Depois de anos de elogios ao
cinismo, de celebração da baixa esperteza e do rebaixamento da ética à
categoria das irrelevâncias, voltamos a falar de valores na dimensão do valor
que de fato têm.
A impressão que dá é que
ministros do Supremo Tribunal Federal estavam com o tema entalado na garganta,
à espera do melhor momento para desabafar.
Assim, a cada dia, a cada
sessão de julgamento do processo do mensalão, sucedem-se, em forma de votos,
lições sobre a distinção entre o certo e o errado.
Uma questão aparentemente
simples, cuja abordagem fica complicada em ambiente onde viceja com sucesso a
cultura da transgressão.
O que seria normal tornou-se
excepcional. A regra virou exceção. Quem reclama é mal-intencionado ou desavisado
sobre a impossibilidade de o Brasil andar nos trilhos da lei.

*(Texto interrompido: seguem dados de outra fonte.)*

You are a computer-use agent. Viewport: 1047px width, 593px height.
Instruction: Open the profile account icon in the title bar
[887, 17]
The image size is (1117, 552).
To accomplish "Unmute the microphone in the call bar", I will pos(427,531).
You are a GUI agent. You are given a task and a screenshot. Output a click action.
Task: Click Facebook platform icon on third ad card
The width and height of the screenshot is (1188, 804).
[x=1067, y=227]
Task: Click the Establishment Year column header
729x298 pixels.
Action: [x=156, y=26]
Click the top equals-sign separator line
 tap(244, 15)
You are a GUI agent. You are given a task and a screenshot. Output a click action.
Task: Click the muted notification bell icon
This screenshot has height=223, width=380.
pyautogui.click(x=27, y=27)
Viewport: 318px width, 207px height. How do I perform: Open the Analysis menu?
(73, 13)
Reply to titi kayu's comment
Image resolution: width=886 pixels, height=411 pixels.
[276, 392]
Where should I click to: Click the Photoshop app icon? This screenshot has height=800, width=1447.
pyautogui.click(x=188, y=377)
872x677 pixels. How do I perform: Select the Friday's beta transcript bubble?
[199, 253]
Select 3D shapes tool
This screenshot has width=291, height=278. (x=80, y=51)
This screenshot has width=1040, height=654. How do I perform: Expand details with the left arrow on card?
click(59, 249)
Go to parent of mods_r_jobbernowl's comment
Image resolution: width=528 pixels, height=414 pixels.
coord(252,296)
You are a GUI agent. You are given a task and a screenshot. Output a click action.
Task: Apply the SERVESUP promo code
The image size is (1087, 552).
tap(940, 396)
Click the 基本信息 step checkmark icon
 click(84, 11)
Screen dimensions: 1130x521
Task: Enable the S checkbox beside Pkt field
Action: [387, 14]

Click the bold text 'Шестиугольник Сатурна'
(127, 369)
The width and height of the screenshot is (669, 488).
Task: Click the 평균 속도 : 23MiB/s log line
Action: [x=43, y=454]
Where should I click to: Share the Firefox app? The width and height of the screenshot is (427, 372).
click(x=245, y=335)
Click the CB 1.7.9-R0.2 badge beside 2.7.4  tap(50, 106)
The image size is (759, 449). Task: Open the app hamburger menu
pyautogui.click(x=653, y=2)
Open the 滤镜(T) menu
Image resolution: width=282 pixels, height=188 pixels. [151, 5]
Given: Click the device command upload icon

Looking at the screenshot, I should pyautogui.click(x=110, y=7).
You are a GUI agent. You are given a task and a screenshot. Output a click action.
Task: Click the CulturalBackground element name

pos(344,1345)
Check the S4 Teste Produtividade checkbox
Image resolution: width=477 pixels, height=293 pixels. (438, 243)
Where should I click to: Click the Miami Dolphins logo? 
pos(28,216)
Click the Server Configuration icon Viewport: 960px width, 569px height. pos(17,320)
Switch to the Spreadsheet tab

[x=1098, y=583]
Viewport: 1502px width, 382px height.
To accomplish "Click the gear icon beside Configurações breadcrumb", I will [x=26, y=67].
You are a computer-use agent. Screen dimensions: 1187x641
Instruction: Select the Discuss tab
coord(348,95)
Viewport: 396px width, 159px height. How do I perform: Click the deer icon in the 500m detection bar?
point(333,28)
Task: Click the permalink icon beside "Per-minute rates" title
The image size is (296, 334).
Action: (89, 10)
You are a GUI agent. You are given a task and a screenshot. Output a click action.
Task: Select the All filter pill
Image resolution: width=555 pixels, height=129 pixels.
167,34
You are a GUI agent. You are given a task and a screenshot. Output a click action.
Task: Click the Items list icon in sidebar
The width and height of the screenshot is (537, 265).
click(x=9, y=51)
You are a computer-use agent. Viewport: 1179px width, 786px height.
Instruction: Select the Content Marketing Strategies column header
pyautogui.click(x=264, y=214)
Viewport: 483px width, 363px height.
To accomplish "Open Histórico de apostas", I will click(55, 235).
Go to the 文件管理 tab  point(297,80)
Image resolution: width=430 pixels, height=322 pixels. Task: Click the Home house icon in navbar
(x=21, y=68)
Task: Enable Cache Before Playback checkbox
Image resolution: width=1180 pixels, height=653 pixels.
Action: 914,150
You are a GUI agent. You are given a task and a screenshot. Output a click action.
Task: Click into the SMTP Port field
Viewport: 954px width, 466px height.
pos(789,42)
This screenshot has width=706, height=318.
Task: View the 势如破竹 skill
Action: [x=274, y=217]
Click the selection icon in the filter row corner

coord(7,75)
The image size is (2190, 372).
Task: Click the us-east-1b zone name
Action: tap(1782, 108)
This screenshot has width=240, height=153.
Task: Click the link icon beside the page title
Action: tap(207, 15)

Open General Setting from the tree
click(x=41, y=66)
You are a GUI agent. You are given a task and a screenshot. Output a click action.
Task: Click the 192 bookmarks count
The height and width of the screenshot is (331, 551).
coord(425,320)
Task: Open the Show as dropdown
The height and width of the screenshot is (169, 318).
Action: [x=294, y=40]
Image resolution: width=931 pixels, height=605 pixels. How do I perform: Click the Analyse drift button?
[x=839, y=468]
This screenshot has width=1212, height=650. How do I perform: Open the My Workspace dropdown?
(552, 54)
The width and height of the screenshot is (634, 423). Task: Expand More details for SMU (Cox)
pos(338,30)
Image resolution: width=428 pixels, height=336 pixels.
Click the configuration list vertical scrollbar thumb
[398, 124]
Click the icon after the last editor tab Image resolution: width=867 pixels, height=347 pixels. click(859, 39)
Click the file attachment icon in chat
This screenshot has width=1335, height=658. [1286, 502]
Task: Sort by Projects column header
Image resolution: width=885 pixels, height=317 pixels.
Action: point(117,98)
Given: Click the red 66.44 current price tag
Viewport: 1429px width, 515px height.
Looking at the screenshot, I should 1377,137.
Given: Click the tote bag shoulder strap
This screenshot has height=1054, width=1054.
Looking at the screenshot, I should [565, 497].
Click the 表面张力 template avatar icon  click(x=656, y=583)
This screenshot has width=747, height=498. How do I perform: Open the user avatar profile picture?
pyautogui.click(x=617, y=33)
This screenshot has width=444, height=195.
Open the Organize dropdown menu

Na sessão de segunda-feira,
o decano da corte, Celso de Mello, deu uma aula magna sobre o direito de todo
cidadão de contar com “administradores íntegros, parlamentares probos e juízes
incorruptíveis”.
Um voto em feitio manual de
instrução contra a venalidade e a delinquência como modos de operação do poder
público.
Pontuou com clareza
meridiana o mal que a corrupção faz ao Estado de direito, resgatou o sentido do
memorável discurso de Marco Aurélio Mello quando assumiu a presidência do
Tribunal Superior Eleitoral em 2006.
Marco Aurélio foi o primeiro
a apontar com contundência o processo de degradação de princípios baseada nas
conveniências políticas de um governo.
“A rotina de desfaçatez e
indignidade parece não ter limites, levando os já conformados cidadãos
brasileiros a uma apatia cada vez mais surpreendente, como se tudo fosse muito
natural e devesse ser assim mesmo; como se todos os homens públicos, em
diferentes épocas, fossem e tivessem sido igualmente desonestos, numa mistura
indistinta de escárnio e afronta, e o erro do passado justificasse os erros do
presente”, avisou.
À época falou praticamente
sozinho, no diapasão dos votos vencidos que costumam lhe render acusações de
que contraria o senso comum por puro estrelismo.
Na essência, hoje Marco
Aurélio tem a companhia da maioria de seus pares. Com variações de entonação e
argumentos, reafirmam os limites da legalidade como pressuposto básico —
deveria ser óbvio — para a vida pública e privada.
“A República não admite a
apropriação do espaço público por governantes nem por governados”, disse Celso
de Mello em lembrete desnecessário caso não vivêssemos tempos de tão graves
distorções.
Tempos em que é preciso um
processo judicial para que o país pare para ouvir que o crime não pode ser
aceito como uma prática habitual no exercício do poder.
Perícia. A certeza de que haverá
condenações no capítulo da corrupção ativa resulta de pura lógica: se o
tribunal aceita que os fatos apontados pela acusação aconteceram, aceita que
alguém tinha domínio sobre eles.
Do contrário teriam ocorrido
sem sujeito nem objeto. Algo como um corpo (de delito) sem tronco nem cabeça,
composto só de membros.
Estilo. Com seu jeito ameno, o
presidente do Supremo, Ayres Britto, confrontou a argumentação do revisor
Ricardo Lewandowski de forma talvez, se considerado o conteúdo, mais dura que o
relator Joaquim Barbosa com suas maneiras irritadiças.
Na sessão de segunda-feira
chamou a tese do caixa 2, aceita por Lewandowski, de “teratologia
argumentativa”. Usou o juridiquês para dizer o que em bom português significa
“aberrante”, “estapafúrdio”, “absurdo”.